Judge: Contents of cellphone of former Seaman teacher may be used as evidence in child porn case

Former Seaman High School teacher and coach Jeffrey Pierce, shown here, faces federal child pornography charges.
Former Seaman High School teacher and coach Jeffrey Pierce, shown here, faces federal child pornography charges.

The contents of former Seaman High School teacher and coach Jeffrey Pierce's cellphone may be used as evidence in the child pornography case against him, a federal judge ruled this week.

U.S. District Judge Toby Crouse on Monday denied a motion filed by an attorney representing Pierce, who sought to suppress evidence investigators obtained from that cellphone.

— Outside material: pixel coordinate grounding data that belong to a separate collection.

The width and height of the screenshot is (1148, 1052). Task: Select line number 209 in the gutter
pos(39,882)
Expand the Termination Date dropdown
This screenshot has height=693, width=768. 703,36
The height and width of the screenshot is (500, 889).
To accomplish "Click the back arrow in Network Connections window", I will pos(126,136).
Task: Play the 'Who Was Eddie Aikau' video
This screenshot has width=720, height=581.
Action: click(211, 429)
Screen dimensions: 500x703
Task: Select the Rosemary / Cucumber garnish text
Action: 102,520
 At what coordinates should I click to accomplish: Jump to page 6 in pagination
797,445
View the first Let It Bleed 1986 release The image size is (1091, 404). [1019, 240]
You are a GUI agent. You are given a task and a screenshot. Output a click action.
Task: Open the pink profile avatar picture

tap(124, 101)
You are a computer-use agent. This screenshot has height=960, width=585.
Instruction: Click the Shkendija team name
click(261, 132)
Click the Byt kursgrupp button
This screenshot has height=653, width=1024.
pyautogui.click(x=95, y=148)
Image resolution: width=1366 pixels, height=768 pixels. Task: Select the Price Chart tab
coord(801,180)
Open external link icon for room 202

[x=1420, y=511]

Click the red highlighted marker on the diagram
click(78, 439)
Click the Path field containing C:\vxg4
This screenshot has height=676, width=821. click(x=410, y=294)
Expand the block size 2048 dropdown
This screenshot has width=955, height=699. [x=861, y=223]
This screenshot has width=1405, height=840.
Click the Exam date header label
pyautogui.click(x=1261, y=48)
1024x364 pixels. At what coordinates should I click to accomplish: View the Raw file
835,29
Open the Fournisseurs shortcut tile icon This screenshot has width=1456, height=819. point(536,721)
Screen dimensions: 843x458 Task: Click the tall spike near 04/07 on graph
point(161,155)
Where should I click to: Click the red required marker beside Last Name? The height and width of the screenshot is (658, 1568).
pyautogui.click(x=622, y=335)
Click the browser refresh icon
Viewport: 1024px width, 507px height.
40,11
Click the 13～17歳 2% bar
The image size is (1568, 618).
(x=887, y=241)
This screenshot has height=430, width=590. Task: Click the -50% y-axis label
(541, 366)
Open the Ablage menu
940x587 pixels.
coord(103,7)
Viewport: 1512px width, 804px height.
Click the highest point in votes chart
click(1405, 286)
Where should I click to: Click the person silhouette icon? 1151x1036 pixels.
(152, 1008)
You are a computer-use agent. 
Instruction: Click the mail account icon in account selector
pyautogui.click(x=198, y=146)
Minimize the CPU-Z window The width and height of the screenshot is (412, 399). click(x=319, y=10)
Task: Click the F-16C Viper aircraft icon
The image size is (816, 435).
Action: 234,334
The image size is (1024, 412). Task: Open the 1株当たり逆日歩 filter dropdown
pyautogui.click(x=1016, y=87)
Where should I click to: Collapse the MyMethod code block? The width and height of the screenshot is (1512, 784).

The motion had been filed Feb. 1 contending the FBI violated Pierce's rights by illegally forcing him to provide the passcode it used to unlock his cellphones.

"First, the Government did not improperly compel Pierce to testify against himself," Crouse said in the written ruling. "Second, the Government has sufficiently established that Pierce’s wife, Keelin (Pierce), independently, voluntarily, and contemporaneously provided Pierce’s passcode."

Prosecutors met their burden of proving that Jeffrey Pierce provided his passcode voluntarily and not as the product of unlawful tactics, Crouse wrote.

Moreover, prosecutors showed that Keelin Pierce provided the passcode before Jeffrey Pierce did, he wrote.

"In other words, agents would still have gained access to Pierce’s phone in real time and would have been able to conduct the same, or sufficiently similar, questioning of Pierce that elicited the inculpatory statements at issue."

Prosecutors allege Pierce, 41, posed as a teenaged girl on various social media platforms to acquire explicit photos from other teenagers.

Pierce taught ninth-grade social studies and was an assistant basketball coach at Seaman High School. He was fired by the Seaman USD 345 Board of Education after he was arrested in September 2020.

Pierce faces federal charges of nine counts of production of child pornography and one count each of coercion and enticement, possession of a visual depiction of a minor engaging in sexually explicit conduct and distribution of a visual depiction of a minor engaging in sexually explicit conduct.